• [WHAT NEEDS TO BE DONE]
Rewrite the entries below so that "map name" becomes "map title" wherever it occurs, keeping everything else the same.

• [Saved data entries]
■ ■ ■ ■ ■

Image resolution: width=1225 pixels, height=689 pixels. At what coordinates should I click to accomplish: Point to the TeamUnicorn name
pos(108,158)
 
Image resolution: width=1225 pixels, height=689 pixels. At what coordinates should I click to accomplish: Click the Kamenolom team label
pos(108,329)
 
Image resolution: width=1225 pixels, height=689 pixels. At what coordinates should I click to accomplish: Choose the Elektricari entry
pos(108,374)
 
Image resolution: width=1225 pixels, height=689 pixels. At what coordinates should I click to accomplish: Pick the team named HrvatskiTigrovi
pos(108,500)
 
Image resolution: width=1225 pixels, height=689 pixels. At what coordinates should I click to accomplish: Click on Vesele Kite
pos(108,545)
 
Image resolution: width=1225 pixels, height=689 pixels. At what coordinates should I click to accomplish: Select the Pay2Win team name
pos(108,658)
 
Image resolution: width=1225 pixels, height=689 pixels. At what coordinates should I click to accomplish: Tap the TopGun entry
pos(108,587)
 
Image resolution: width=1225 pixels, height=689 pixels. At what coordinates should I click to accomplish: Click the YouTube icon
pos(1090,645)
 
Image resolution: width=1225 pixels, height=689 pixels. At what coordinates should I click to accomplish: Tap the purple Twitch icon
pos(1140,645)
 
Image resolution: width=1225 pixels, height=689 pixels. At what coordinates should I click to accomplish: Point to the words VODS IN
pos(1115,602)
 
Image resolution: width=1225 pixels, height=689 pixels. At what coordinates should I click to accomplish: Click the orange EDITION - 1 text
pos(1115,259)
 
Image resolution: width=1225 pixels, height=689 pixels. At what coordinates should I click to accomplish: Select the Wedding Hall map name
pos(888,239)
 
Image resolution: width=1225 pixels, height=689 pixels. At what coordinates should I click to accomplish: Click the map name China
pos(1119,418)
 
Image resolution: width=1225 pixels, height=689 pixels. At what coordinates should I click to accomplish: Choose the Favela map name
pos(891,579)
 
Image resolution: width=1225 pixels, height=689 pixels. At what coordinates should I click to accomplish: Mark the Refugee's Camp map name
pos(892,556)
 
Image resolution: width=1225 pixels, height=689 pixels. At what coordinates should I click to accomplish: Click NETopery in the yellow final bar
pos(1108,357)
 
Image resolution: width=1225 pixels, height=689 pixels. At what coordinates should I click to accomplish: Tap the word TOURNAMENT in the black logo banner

■ ■ ■ ■ ■

• [EXERCISE OUTPUT]
Image resolution: width=1225 pixels, height=689 pixels. At what coordinates should I click to accomplish: Point to the TeamUnicorn name
pos(108,158)
 
Image resolution: width=1225 pixels, height=689 pixels. At what coordinates should I click to accomplish: Click the Kamenolom team label
pos(108,329)
 
Image resolution: width=1225 pixels, height=689 pixels. At what coordinates should I click to accomplish: Choose the Elektricari entry
pos(108,374)
 
Image resolution: width=1225 pixels, height=689 pixels. At what coordinates should I click to accomplish: Pick the team named HrvatskiTigrovi
pos(108,500)
 
Image resolution: width=1225 pixels, height=689 pixels. At what coordinates should I click to accomplish: Click on Vesele Kite
pos(108,545)
 
Image resolution: width=1225 pixels, height=689 pixels. At what coordinates should I click to accomplish: Select the Pay2Win team name
pos(108,658)
 
Image resolution: width=1225 pixels, height=689 pixels. At what coordinates should I click to accomplish: Tap the TopGun entry
pos(108,587)
 
Image resolution: width=1225 pixels, height=689 pixels. At what coordinates should I click to accomplish: Click the YouTube icon
pos(1090,645)
 
Image resolution: width=1225 pixels, height=689 pixels. At what coordinates should I click to accomplish: Tap the purple Twitch icon
pos(1140,645)
 
Image resolution: width=1225 pixels, height=689 pixels. At what coordinates should I click to accomplish: Point to the words VODS IN
pos(1115,602)
 
Image resolution: width=1225 pixels, height=689 pixels. At what coordinates should I click to accomplish: Click the orange EDITION - 1 text
pos(1115,259)
 
Image resolution: width=1225 pixels, height=689 pixels. At what coordinates should I click to accomplish: Select the Wedding Hall map title
pos(888,239)
 
Image resolution: width=1225 pixels, height=689 pixels. At what coordinates should I click to accomplish: Click the map title China
pos(1119,418)
 
Image resolution: width=1225 pixels, height=689 pixels. At what coordinates should I click to accomplish: Choose the Favela map title
pos(891,579)
 
Image resolution: width=1225 pixels, height=689 pixels. At what coordinates should I click to accomplish: Mark the Refugee's Camp map title
pos(892,556)
 
Image resolution: width=1225 pixels, height=689 pixels. At what coordinates should I click to accomplish: Click NETopery in the yellow final bar
pos(1108,357)
 
Image resolution: width=1225 pixels, height=689 pixels. At what coordinates should I click to accomplish: Tap the word TOURNAMENT in the black logo banner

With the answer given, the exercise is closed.